======== Records provided ========

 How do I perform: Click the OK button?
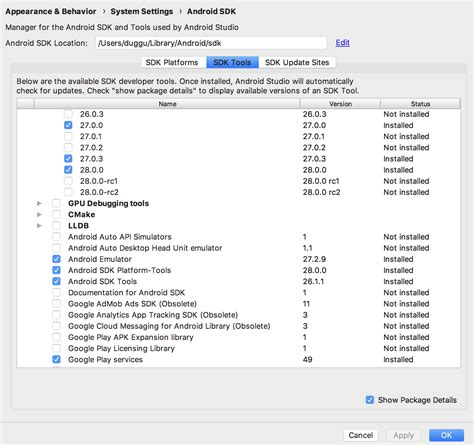point(446,435)
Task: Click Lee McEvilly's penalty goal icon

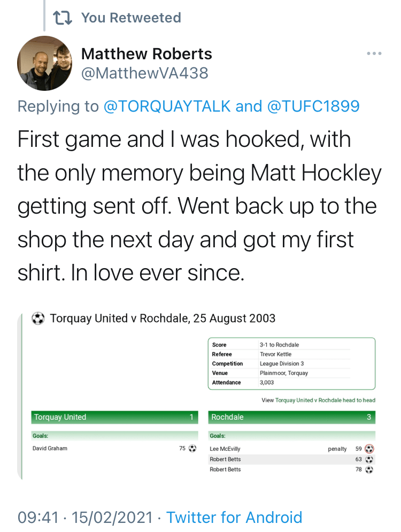Action: (369, 449)
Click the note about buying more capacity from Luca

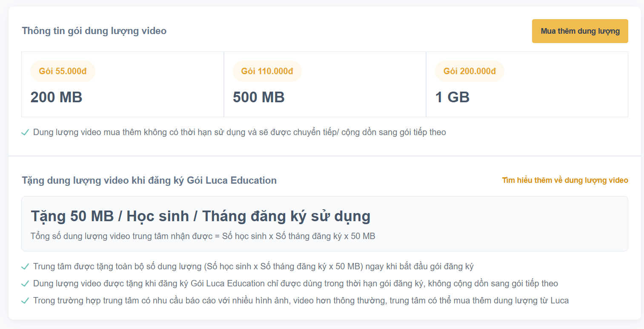click(301, 300)
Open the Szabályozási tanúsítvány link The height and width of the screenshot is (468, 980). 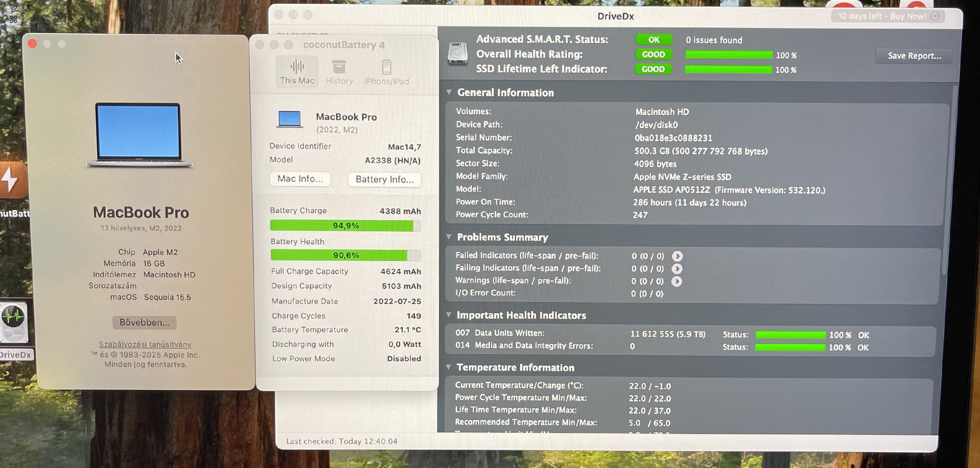pyautogui.click(x=145, y=344)
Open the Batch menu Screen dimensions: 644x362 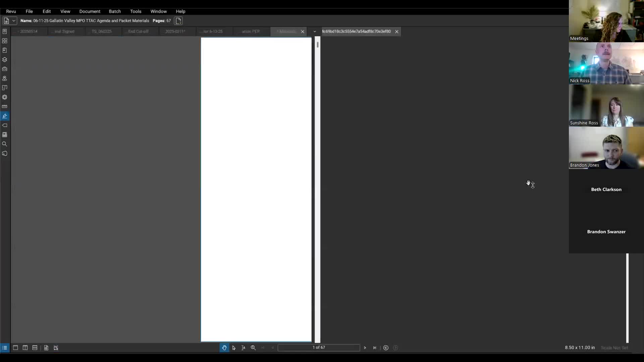115,11
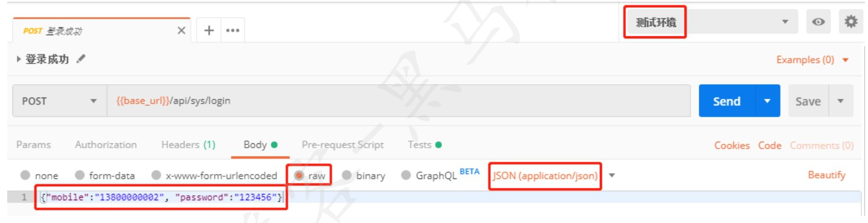Image resolution: width=868 pixels, height=223 pixels.
Task: Expand the Send button dropdown arrow
Action: [x=768, y=101]
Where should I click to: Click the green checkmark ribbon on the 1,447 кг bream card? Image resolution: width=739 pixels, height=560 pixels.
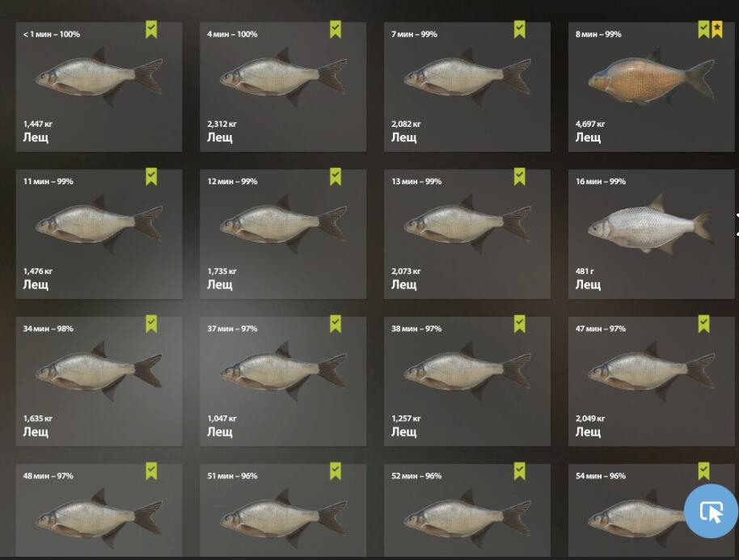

========

■ Exercise details
Recast the lines from the first one above through the line with "click(301, 300)" as a numbered list, including both ends. Leave out blank lines and pictures.

■ In response
1.  How do I perform: Click the OK button?
2. point(446,435)
3. Task: Click Lee McEvilly's penalty goal icon
4. Action: (369, 449)
5. Click the note about buying more capacity from Luca
6. click(301, 300)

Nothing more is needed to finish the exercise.